Now, I have done most of the planned tests and wrote a PoC.

Short description of current algorithm (it was prepared
for PoC and it will be changed to implement convenient
mechanism for user):
- find free (not claimed by another memory region or device)
memory region of PAGES_PER_SECTION << PAGE_SHIFT
size in iomem_resource,
- find all PFNs for choosen memory region
(addr >> PAGE_SHIFT),
- allocate memory from hypervisor by
HYPERVISOR_memory_op(XENMEM_populate_physmap, &memory_region),
- inform system about new memory region and reserve it by
mm/memory_hotplug.c:add_memory(memory_add_physaddr_to_nid(start_addr),
start_addr, PAGES_PER_SECTION << PAGE_SHIFT),
- online memory region by
mm/memory_hotplug.c:online_pages(start_addr >> PAGE_SHIFT,
PAGES_PER_SECTION << PAGE_SHIFT).

Currently, memory is added and onlined in 128MiB blocks (section size
for x86), however I am going to do that in smaller chunks.
Additionally, some things are done manually however
it will be changed in final implementation.
I would like to mention that this solution
does not require any change in Xen hypervisor.

I am going to send you first version of patch
(fully working) next week.

If you have any questions please drop me a line.

Daniel
--
To unsubscribe from this list: send the line "unsubscribe linux-kernel" in
the body of a message to majordomo(a)vger.kernel.org
More majordomo info at http://vger.kernel.org/majordomo-info.html
Please read the FAQ at http://www.tux.org/lkml/
From: Andi Kleen on
Daniel Kiper <dkiper(a)net-space.pl> writes:
>
> OK, let's go to details. When I was playing with Xen I saw that
> ballooning does not give possibility to extend memory over boundary
> declared at the start of system. Yes, I know that is by desing however
> I thought that it is a limitation which could by very annoing in some
> enviroments (I think especially about servers). That is why I decided to
> develop some code which remove that one. At the beggining I thought
> that it should be replaced by memory hotplyg however after some test
> and discussion with Jeremy we decided to link balooning (for memory
> removal) with memory hotplug (for extending memory above boundary
> declared at the startup of system). Additionaly, we decided to implement
> this solution for Linux Xen gustes in all forms (PV/i386,x86_64 and
> HVM/i386,x86_64).

While you can do that the value is not very large because you
could just start the guests with more memory, but ballooned in
the first place (so that they don't actually use it)

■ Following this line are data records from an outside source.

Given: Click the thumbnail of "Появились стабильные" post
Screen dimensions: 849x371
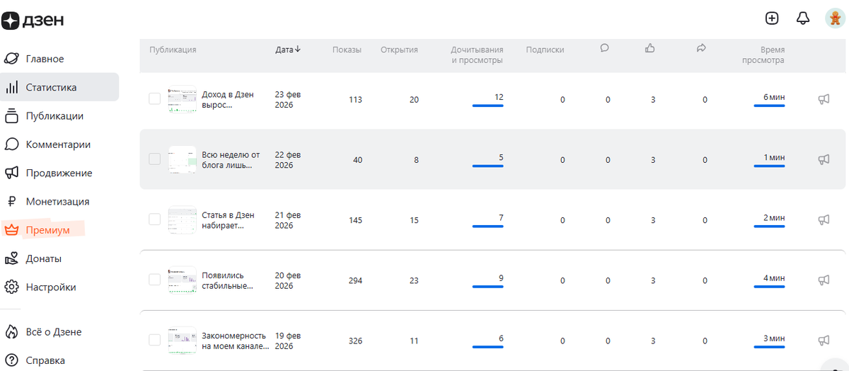Looking at the screenshot, I should coord(182,280).
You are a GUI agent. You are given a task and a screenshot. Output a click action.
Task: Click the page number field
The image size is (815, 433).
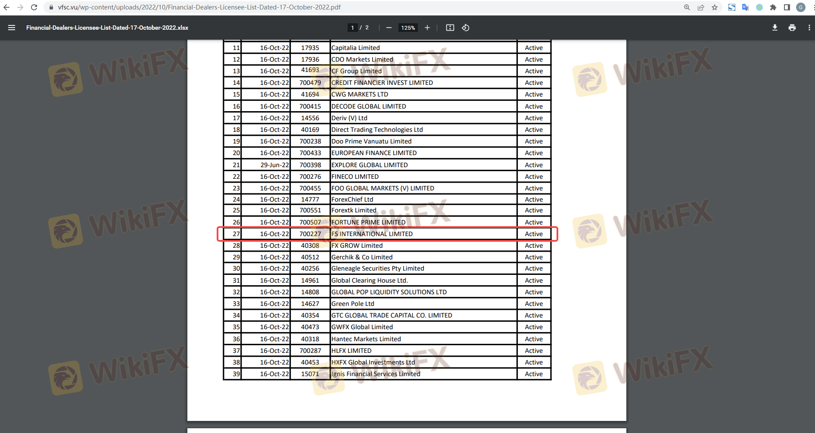click(x=352, y=28)
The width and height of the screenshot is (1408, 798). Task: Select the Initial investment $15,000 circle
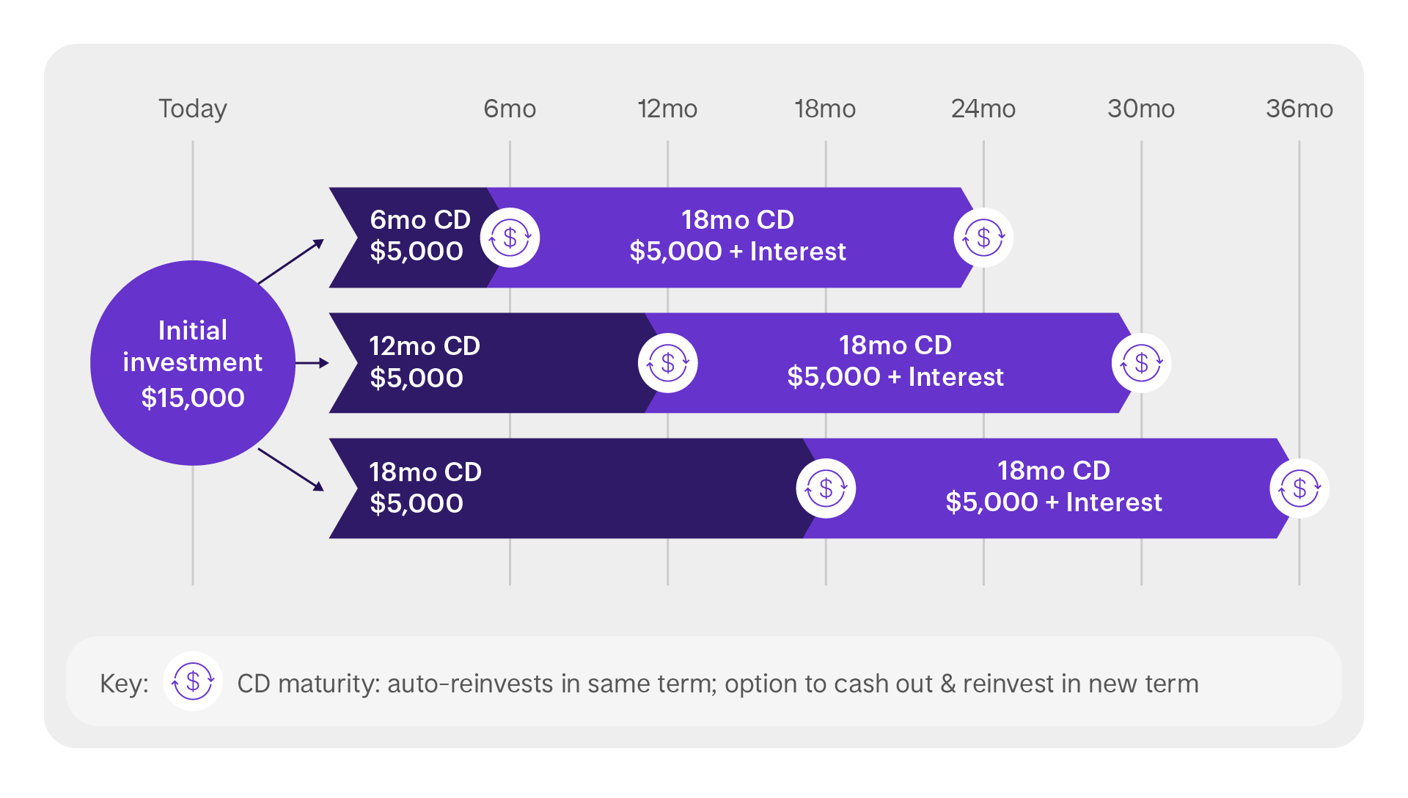coord(193,363)
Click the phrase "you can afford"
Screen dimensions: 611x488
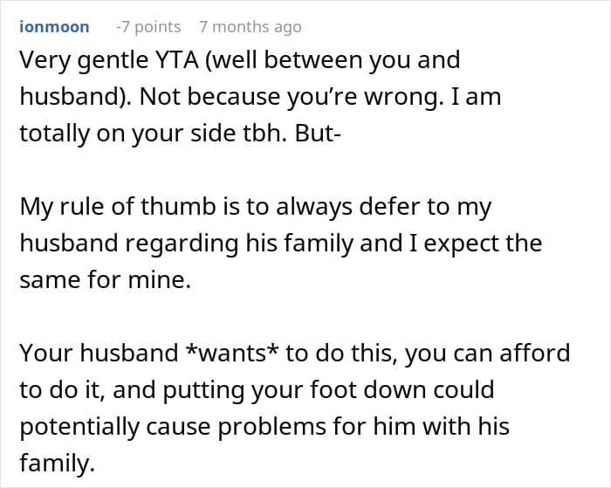click(487, 353)
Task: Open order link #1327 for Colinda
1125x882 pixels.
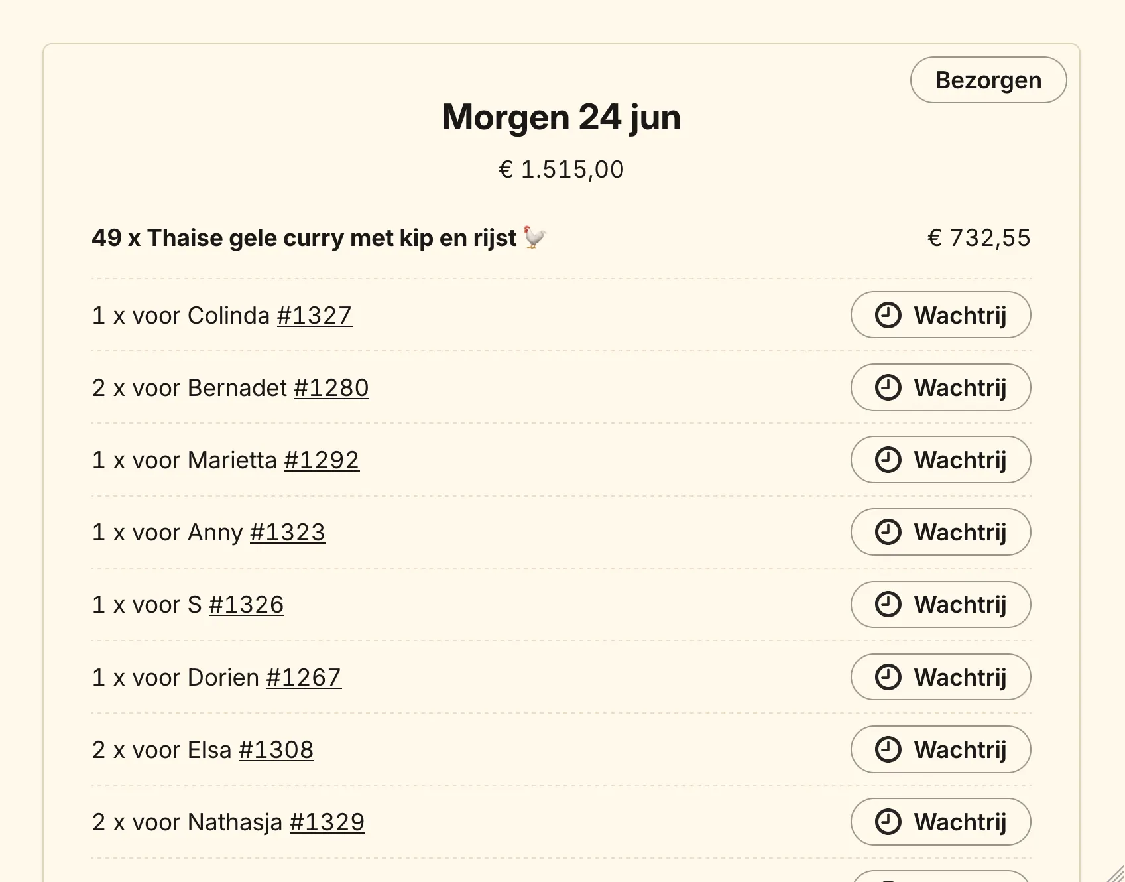Action: 314,316
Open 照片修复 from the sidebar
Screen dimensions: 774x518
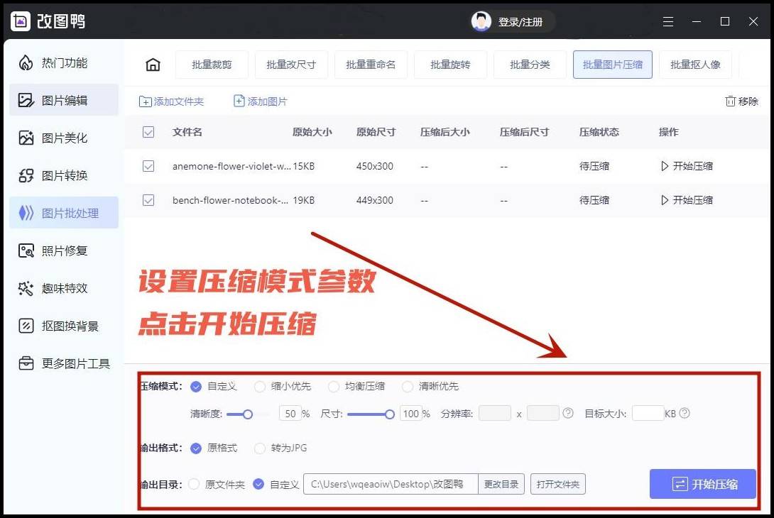pyautogui.click(x=64, y=250)
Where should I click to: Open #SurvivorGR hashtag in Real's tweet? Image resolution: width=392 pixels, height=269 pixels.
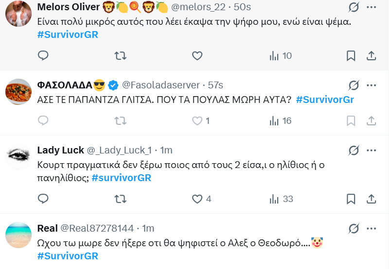click(x=68, y=256)
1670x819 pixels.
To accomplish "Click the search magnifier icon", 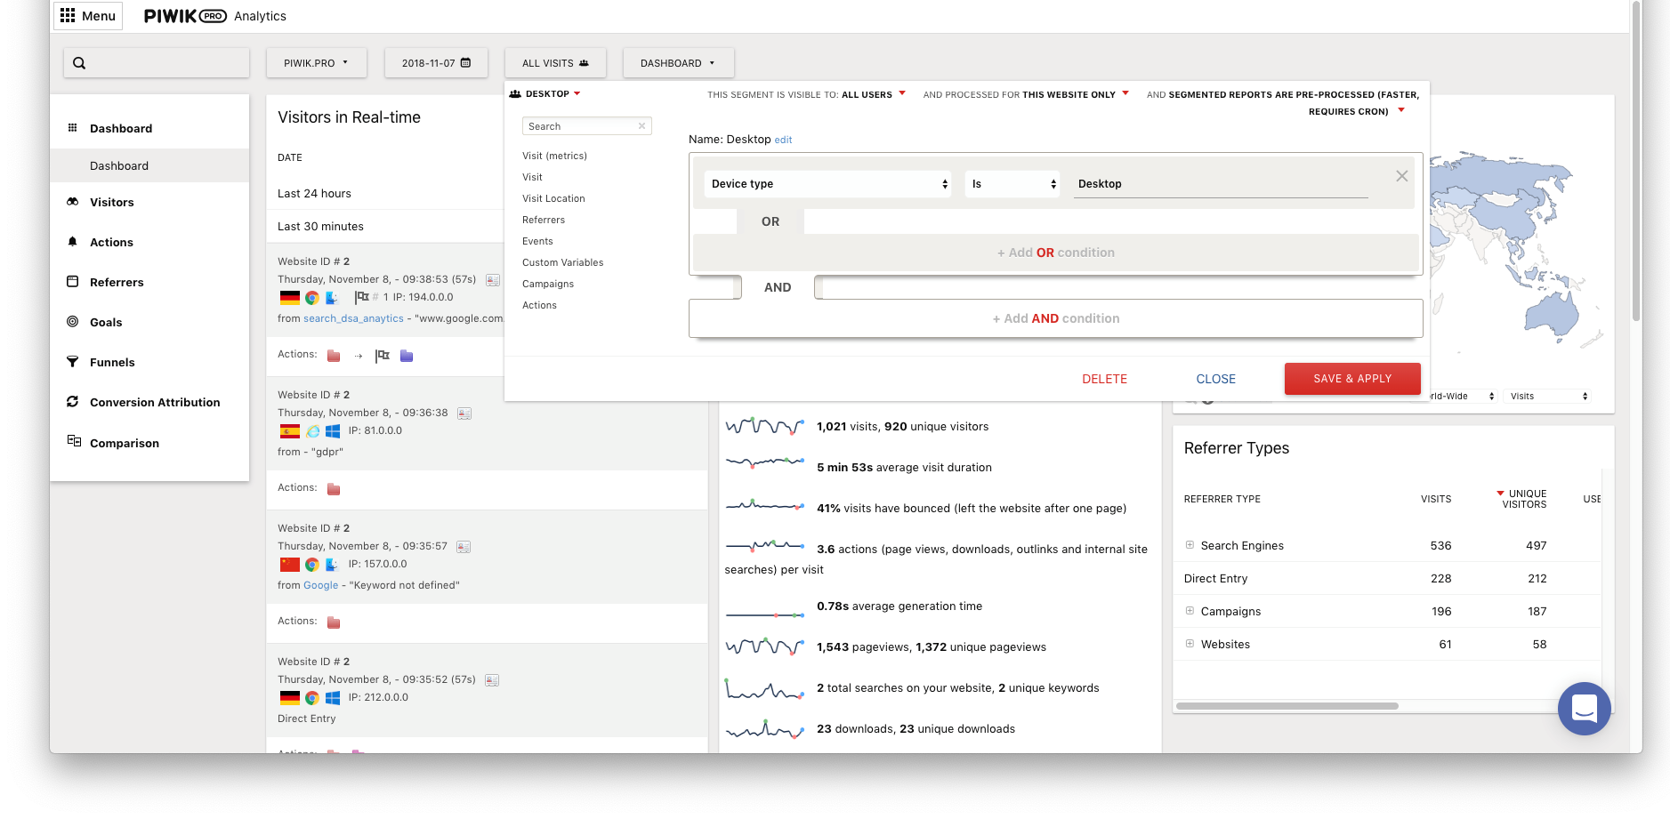I will click(x=79, y=63).
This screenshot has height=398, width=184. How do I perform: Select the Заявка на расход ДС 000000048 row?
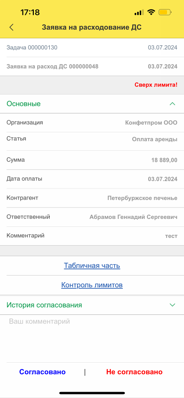pyautogui.click(x=92, y=67)
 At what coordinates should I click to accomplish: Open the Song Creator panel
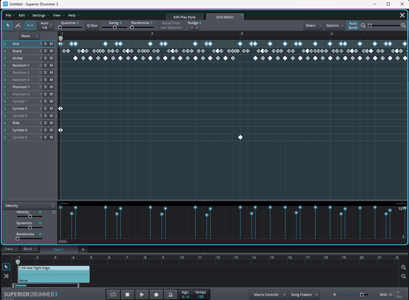pos(304,295)
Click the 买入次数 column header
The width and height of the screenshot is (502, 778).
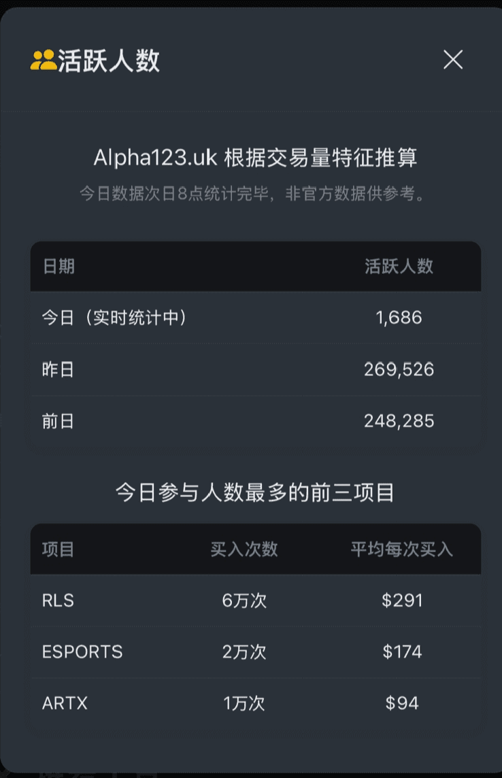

The only advantage of using memory hotadd is that the mem_map doesn't
need to be pre-allocated, but that's only a few percent of the memory.

So it would only help if you want to add gigantic amounts of memory
to a VM (like >20-30x of what it already has).

One trap is also that memory hotadd is a frequent source of regressions,
so you'll likely run into existing bugs.

-Andi

--
ak(a)linux.intel.com -- Speaking for myself only.
--
To unsubscribe from this list: send the line "unsubscribe linux-kernel" in
the body of a message to majordomo(a)vger.kernel.org
More majordomo info at http://vger.kernel.org/majordomo-info.html
Please read the FAQ at http://www.tux.org/lkml/
From: Daniel Kiper on
On Thu, Jul 08, 2010 at 04:12:01PM -0700, Dan Magenheimer wrote:
> > From: Andi Kleen [mailto:andi(a)firstfloor.org]
> >
> > Daniel Kiper <dkiper(a)net-space.pl> writes:
> > >
> > > OK, let's go to details. When I was playing with Xen I saw that
> > > ballooning does not give possibility to extend memory over boundary
> > > declared at the start of system. Yes, I know that is by desing
> > however
> > > I thought that it is a limitation which could by very annoing in some
> > > enviroments (I think especially about servers). That is why I decided
> > to
> > > develop some code which remove that one. At the beggining I thought
> > > that it should be replaced by memory hotplyg however after some test
> > > and discussion with Jeremy we decided to link balooning (for memory
> > > removal) with memory hotplug (for extending memory above boundary
> > > declared at the startup of system). Additionaly, we decided to
> > implement
> > > this solution for Linux Xen gustes in all forms (PV/i386,x86_64 and
> > > HVM/i386,x86_64).
> >
> > While you can do that the value is not very large because you
> > could just start the guests with more memory, but ballooned in
> > the first place (so that they don't actually use it)
> >
> > The only advantage of using memory hotadd is that the mem_map doesn't
> > need to be pre-allocated, but that's only a few percent of the memory.
> >
> > So it would only help if you want to add gigantic amounts of memory
> > to a VM (like >20-30x of what it already has).
>
> One can envision a scenario where a cloud customer launches a
> business-critical VM with some reasonably large "maxmem" set,
> balloons up to the max, then finds out it isn't enough after
> all and would like to avoid rebooting. Or a cloud provider
> might charge for a specific maxmem, but allow the customer
> to increase maxmem if they pay more money.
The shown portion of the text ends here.